He and Bickerton continued writing songs together. One of the most successful was "Nothing but a Heartache", recorded by American girl singing group The Flirtations, which reached No. 34 on the US Billboard Hot 100 in 1969, and is now regarded as a Northern soul classic. It was recorded 36 years later by Southside Johnny in 2005.
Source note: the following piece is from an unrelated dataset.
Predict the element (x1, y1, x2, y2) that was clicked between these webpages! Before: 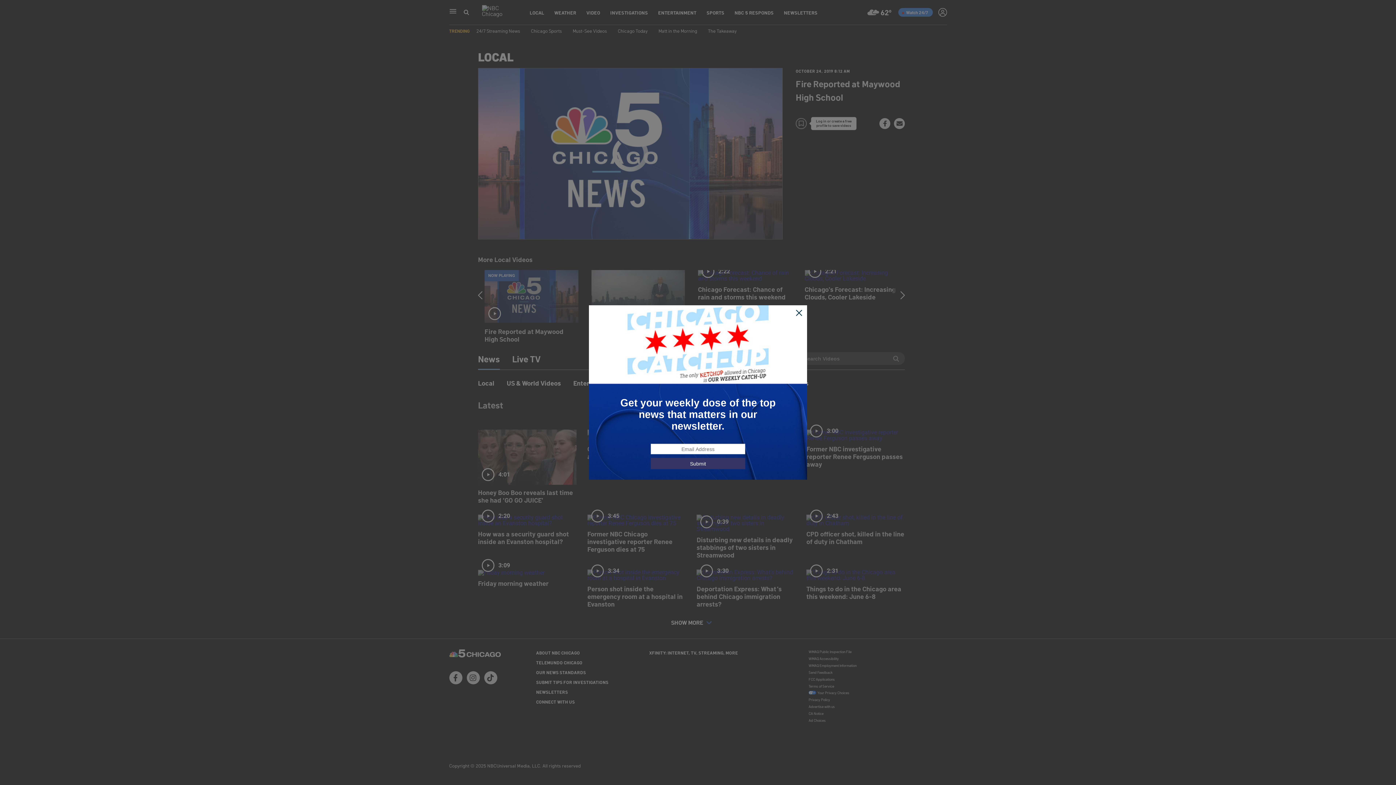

During this period, he and Bickerton also came up with the idea for a rock and roll musical. They co-wrote and produced a demonstration recording of a song, "Sugar Baby Love", originally intending to submit it for the Eurovision Song Contest but instead offering it to Showaddywaddy, who turned it down. Bickerton and Waddington then offered it to the demo musicians, provided that they would become an actual group. The musicians agreed, were named The Rubettes, and "Sugar Baby Love" became a UK number one hit in 1974, also reaching number 37 in the US chart. They wrote and produced all of the Rubettes' subsequent UK hits – nine Top 50 hits in all between 1974 and 1977 – winning an Ivor Novello Award as Songwriters of the Year, and also reached the UK Top 10 with "Sugar Candy Kisses" by Mac and Katie Kissoon.

They set up their own record label, State Records, which diversified in 1979 into owning Odyssey Studios and a new office building at Marble Arch in central London, later sold to the radio station Jazz FM.

Waddington has also co-written songs for Petula Clark, Tom Jones, and Brotherhood of Man. More recently, Waddington has orchestrated scores for television productions. His music has been used in several films including Muriel's Wedding (1994), Resurrection Man (1998) and Breakfast on Pluto (2005).

As of 2013 Waddington is a director of Park Lane Media.